EXERCISE TASKS:
1. In the life insurance passage, rewrite the stretch from "(Whole life insurance" through "insure his life.", replacing "liability" with "burden".
2. According to the life insurance passage, what are the two rules that the advice to buy whole life insurance for the baby breaks?
3. What comes next in the life insurance passage after its final sentence? Continue the passage.
## Start SELECTED EXCERPT
My buddy recently split from his wife. He purchased a term life insurance policy paying a lump sum to his kids if he dies. He also has life insurance that pays off his mortgage.
My friends in example #1 have been told to purchase a whole life insurance product for their baby. The dad’s friend, (!) who doubles as his financial advisor, is claiming that it’s not just an insurance product, it’s also a savings vehicle for the little guy’s education. I assume everyone knows that whole life insurance is terrible, right? If not, just read this.
(Whole life insurance is the product that combines insurance with an investment product. Term life insurance is just insurance, for a predetermined amount of time, say 20 years. Just wanted to clear that up if you were confused.)
That’s poor financial advice in two ways. 1) Never insure a liability and 2) Never combine investments and insurance. Even though the little guy is going to be as cute as a button and bring his parents all sorts of joy, the fact remains that he’s nothing but a financial liability. Financially, his parents are better off without him. That’s why they shouldn’t insure his life.
Even if my Grandmother from the second example was broke, buying insurance on her life would be pretty silly. Her kids are all grown, even her grandkids are mostly grown. The only expense her death would incur is a funeral. If you wanted, you could have a pretty frugal funeral. Or she could start saving for it. Or her kids could each scrape together a few thousand bucks if they wanted something extravagant. There’s no reason for her to have life insurance.
## End SELECTED EXCERPT
## Start PROVIDED DATA
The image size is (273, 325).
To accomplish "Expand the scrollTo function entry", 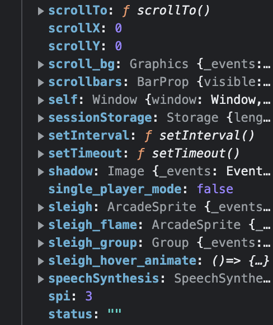I will (41, 11).
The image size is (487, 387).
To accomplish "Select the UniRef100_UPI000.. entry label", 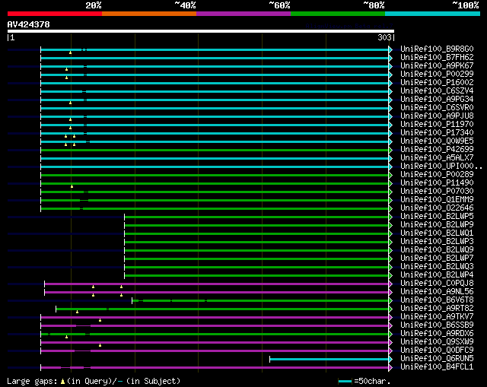I will [440, 167].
## End PROVIDED DATA
ANSWERS PROVIDED:
1.
(Whole life insurance is the product that combines insurance with an investment product. Term life insurance is just insurance, for a predetermined amount of time, say 20 years. Just wanted to clear that up if you were confused.)
That’s poor financial advice in two ways. 1) Never insure a burden and 2) Never combine investments and insurance. Even though the little guy is going to be as cute as a button and bring his parents all sorts of joy, the fact remains that he’s nothing but a financial burden. Financially, his parents are better off without him. That’s why they shouldn’t insure his life.

2. Never insure a liability, and never combine investments and insurance.

3.
How about example 3? At first glance, my buddy seems to be doing the right thing for his kids. If he dies, they’re absolutely set financially. I’d argue that he’s actually over insured. If he dies, his now paid for house can then be sold and the proceeds given to his kids. That amount of money would be plenty to pay for their education and still give them a reasonable amount of money to give them a head start as adults.
Figuring out how much insurance someone needs is tough. First you have to figure out what you’d like your family to have if you do die, then you have to figure out what products are best at accomplishing that goal. I’m not going to tackle that issue today; I’ll leave that up to a good insurance broker. What I can tell you though is this: before you buy insurance for yourself or a loved one, take a objective view of whether anyone is actually financially affected by your/their death. If the answer is no, then save your money. Don’t listen to that fear mongering salesman.